Your instructions -> Render all of the items below as a two-column CSV with the header columns "prompt" and "reply." Each item gets one row, with its text and its answer each in a single quoted field, line breaks replaced by spaces, and the pictures omitted.

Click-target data
========

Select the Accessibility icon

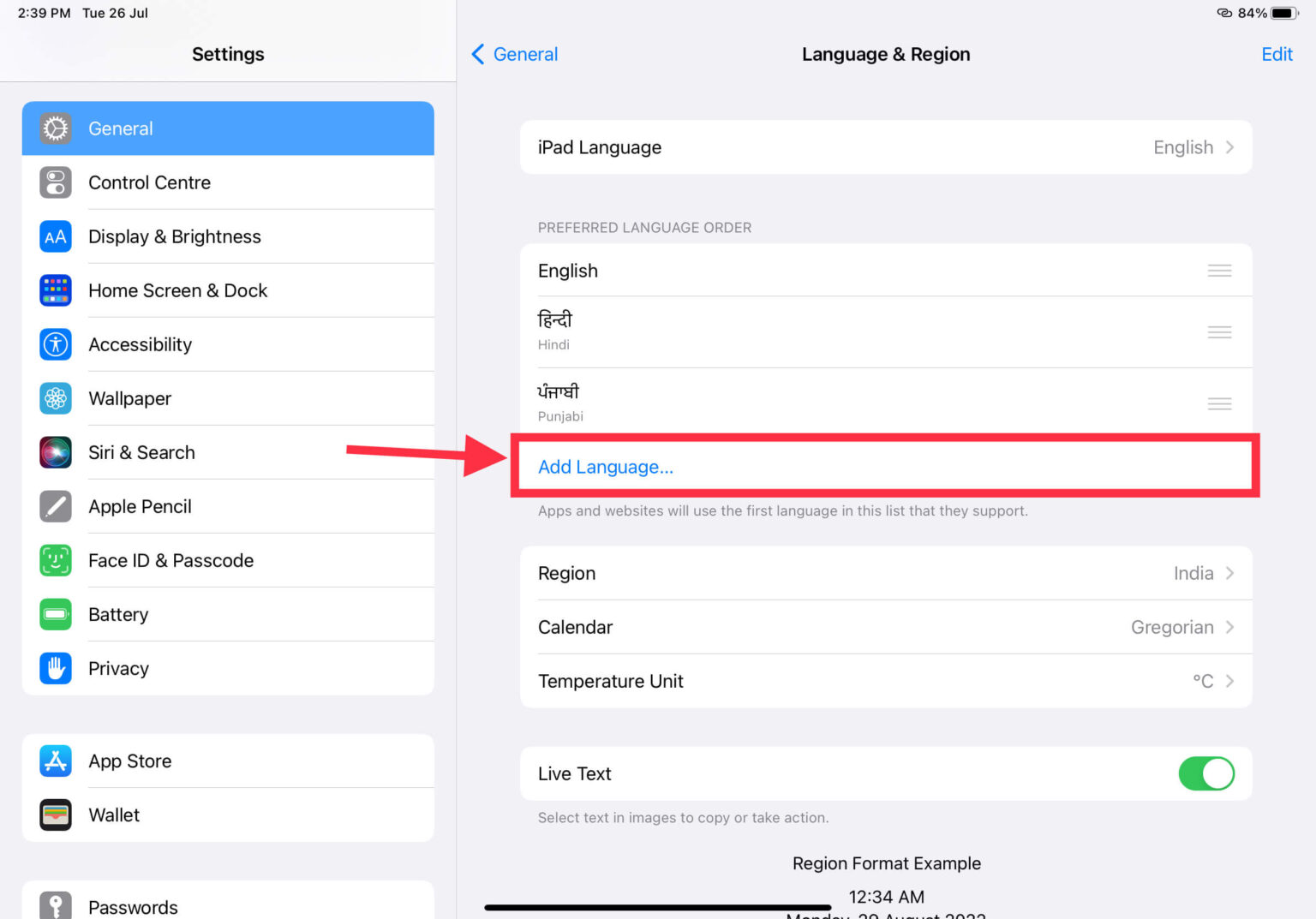55,344
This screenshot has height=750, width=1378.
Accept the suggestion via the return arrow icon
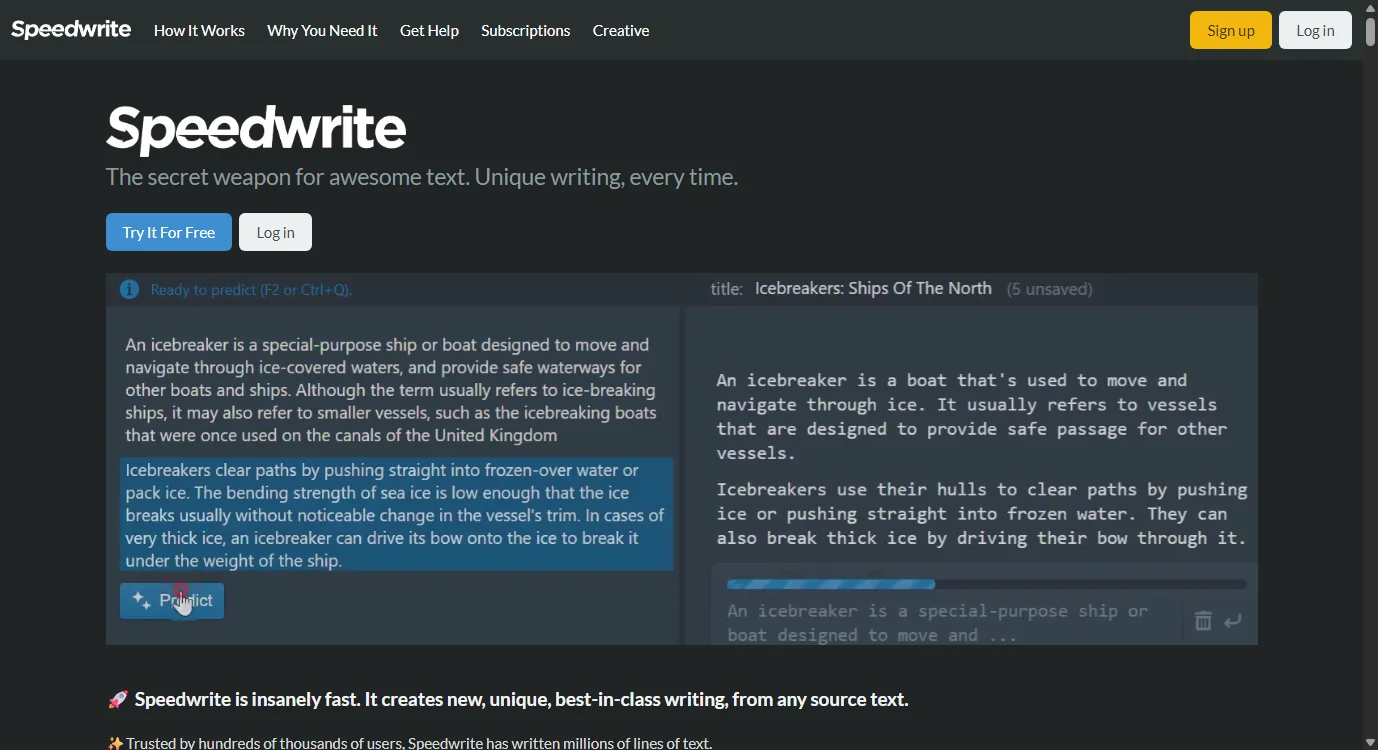pos(1232,621)
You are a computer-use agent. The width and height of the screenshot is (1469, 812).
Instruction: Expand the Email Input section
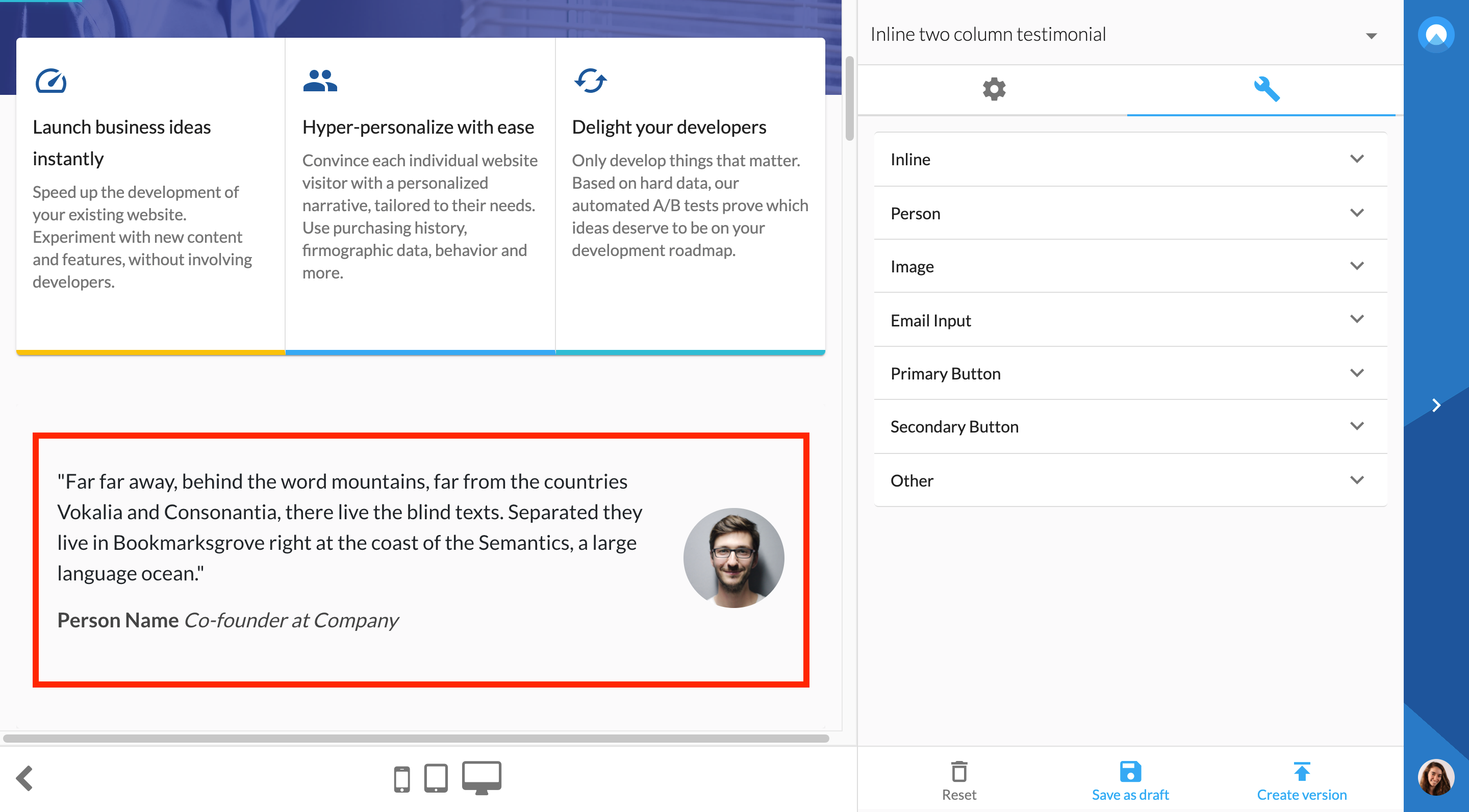pyautogui.click(x=1130, y=320)
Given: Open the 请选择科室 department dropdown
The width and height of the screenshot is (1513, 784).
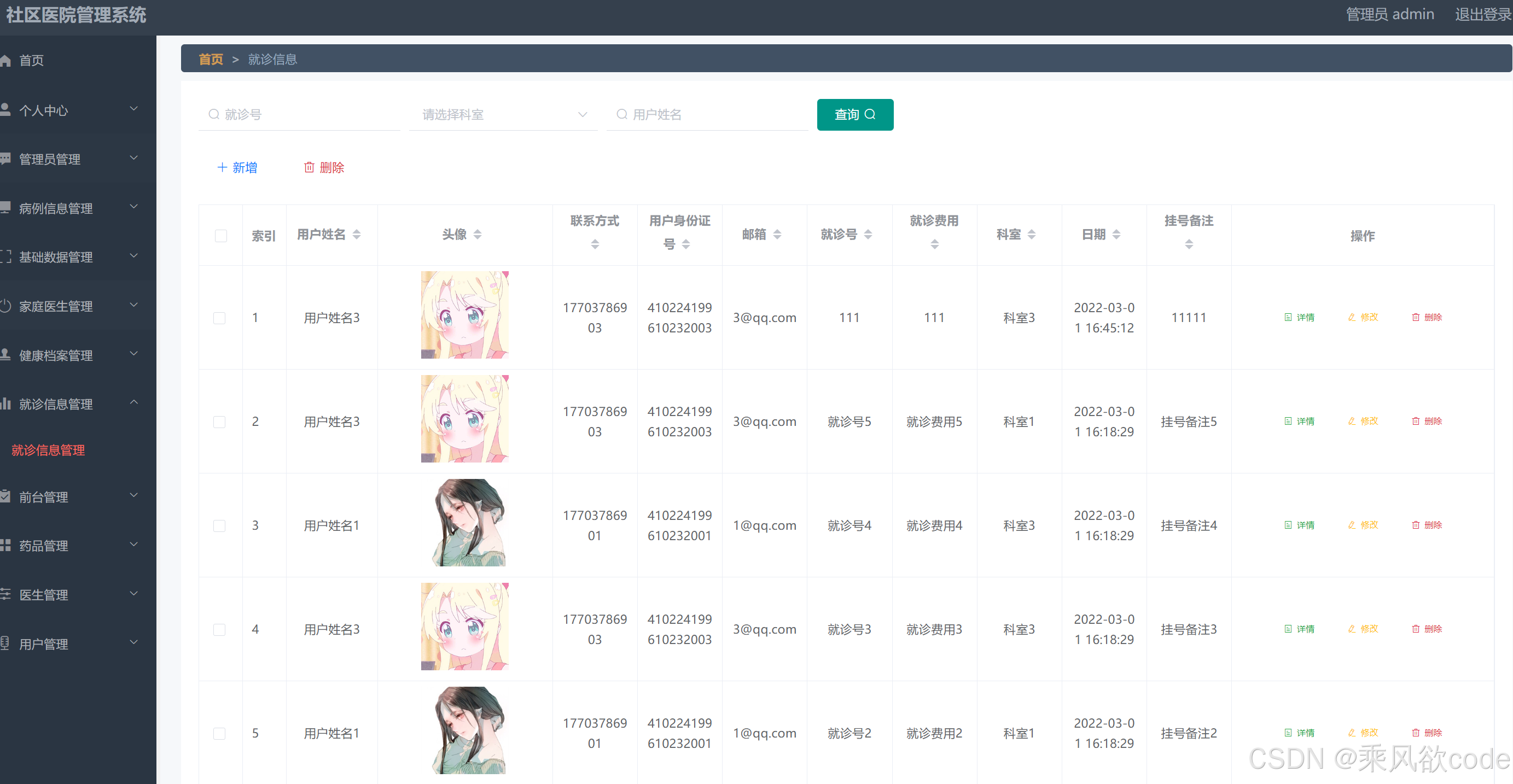Looking at the screenshot, I should (x=503, y=114).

========

Result of the exercise ->
prompt,reply
"Select the Accessibility icon","55,344"
"This screenshot has height=750, width=1378. Accept the suggestion via the return arrow icon","pos(1232,621)"
"You are a computer-use agent. The width and height of the screenshot is (1469, 812). Instruction: Expand the Email Input section","pyautogui.click(x=1130, y=320)"
"Given: Open the 请选择科室 department dropdown The width and height of the screenshot is (1513, 784).","Looking at the screenshot, I should (x=503, y=114)."